All these testing tools still share the fundamental limitation of execution analysis: If a behavior has not been found during testing, there is no guarantee it will not occur in the future. Attackers can easily exploit this by making malicious behavior latent: For instance, the previously described assumed malicious SNAPCHAT™ variant would start sending malicious text messages only after some time, or in a specific network, or when no dynamic analysis tool is run, each of which would defeat observation during testing.
Testing alone cannot guarantee the absence of malicious behavior.
Program analysis, sandboxing, and test generation are all mature technologies that are sufficiently robust to be applied on a large scale. However, each of them has fundamental limitations—sandboxes need rules, dynamic analysis needs executions, and testing does not provide guarantees. Combining the three, as proposed in the present invention, however, not only mitigates these weaknesses—it even turns them into a strength. The argument is as follows: With modern test generators, one can generate as many executions as needed. These executions can feed dynamic analysis, providing and summarizing insights into what happens in these executions. By construction, these insights are incomplete, and other (in particular malicious) behavior is still possible. The key idea of this invention is to turn the incompleteness of dynamic analysis into a guarantee—namely by having a sandbox enforce that anything not seen yet will not happen. To the best of the inventor's knowledge, this is the first attempt to bring together test generation, dynamic analysis, and sandboxing; their combined strength is leveraged using the present invention.
As discussed in Section 2.1, a number of test generators are now available for the ANDROID™ platform. However, the setting in accordance with various embodiments of the invention differs in two points from traditional test generation, which caused the inventors to create their own tool.
Testing for normality. Traditional testing tools focus on uncovering bugs; and thus, they would strive to cover as many possible behaviors as feasible, in the hope of detecting a defect. In setting considered in the framework of the present invention, the purpose of a test generator is also to cover as many behaviors as possible; however, rather than trying to detect bugs, the aim is to explore normal behavior; the complement, abnormal behavior, would later be detected by the sandbox. Consequently, the implemented DROIDMATE test generator focuses on those user interactions that are most easy to reach, assuming that these lead to the most frequent (and thus “normal”) actions.

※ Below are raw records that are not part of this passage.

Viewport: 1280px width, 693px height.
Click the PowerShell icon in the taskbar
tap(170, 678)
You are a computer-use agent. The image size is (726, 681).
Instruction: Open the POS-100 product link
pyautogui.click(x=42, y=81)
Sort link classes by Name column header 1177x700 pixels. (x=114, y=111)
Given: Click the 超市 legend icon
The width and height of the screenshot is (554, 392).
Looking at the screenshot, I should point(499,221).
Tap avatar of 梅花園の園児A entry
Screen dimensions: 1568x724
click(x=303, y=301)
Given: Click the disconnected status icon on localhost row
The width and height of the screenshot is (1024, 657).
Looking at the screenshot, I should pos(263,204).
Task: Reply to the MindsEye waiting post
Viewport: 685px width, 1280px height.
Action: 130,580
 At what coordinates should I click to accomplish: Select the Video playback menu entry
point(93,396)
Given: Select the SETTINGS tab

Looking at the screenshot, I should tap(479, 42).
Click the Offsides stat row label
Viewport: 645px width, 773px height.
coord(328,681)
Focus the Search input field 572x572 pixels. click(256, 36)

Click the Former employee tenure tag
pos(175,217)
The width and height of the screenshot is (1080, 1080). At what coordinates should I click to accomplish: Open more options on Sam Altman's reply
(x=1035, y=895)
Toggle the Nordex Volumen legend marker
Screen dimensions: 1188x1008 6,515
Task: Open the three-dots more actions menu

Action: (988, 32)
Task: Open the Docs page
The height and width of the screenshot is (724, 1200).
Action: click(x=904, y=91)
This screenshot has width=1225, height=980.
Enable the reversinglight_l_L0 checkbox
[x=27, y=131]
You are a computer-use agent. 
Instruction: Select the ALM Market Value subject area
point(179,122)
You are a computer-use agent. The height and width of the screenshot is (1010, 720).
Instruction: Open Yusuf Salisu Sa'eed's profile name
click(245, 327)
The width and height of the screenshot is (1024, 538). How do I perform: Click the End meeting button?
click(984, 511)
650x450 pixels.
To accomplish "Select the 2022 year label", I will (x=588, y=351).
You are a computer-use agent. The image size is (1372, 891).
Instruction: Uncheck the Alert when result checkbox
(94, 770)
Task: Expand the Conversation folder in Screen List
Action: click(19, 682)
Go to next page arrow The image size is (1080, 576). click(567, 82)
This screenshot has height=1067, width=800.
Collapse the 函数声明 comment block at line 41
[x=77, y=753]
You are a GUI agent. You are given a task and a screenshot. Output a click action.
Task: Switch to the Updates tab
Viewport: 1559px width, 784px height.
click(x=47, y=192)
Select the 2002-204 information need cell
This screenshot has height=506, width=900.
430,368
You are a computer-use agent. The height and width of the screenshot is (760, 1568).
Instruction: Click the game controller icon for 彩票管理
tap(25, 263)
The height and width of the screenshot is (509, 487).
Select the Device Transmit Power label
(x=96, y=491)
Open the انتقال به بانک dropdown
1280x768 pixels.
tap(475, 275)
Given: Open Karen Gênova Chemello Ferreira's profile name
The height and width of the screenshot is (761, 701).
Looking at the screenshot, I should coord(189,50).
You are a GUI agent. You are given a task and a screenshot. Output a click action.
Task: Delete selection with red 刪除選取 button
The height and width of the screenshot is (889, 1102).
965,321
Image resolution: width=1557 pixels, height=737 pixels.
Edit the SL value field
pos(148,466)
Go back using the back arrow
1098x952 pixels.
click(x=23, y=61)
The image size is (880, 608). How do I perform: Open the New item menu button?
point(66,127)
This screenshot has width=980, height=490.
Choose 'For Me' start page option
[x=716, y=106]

Third-party testing. Another assumption frequently made by testing tools is that it is the developer who tests; and thus, a certain amount of instrumentation (possibly requiring source code or byte code conversion [17]) or system modification (say, special kernels [21] or root access) could be required. In the setting of the invention, any user can generate tests for any third-party application binary on an unmodified device. DROIDMATE fulfills all these requirements.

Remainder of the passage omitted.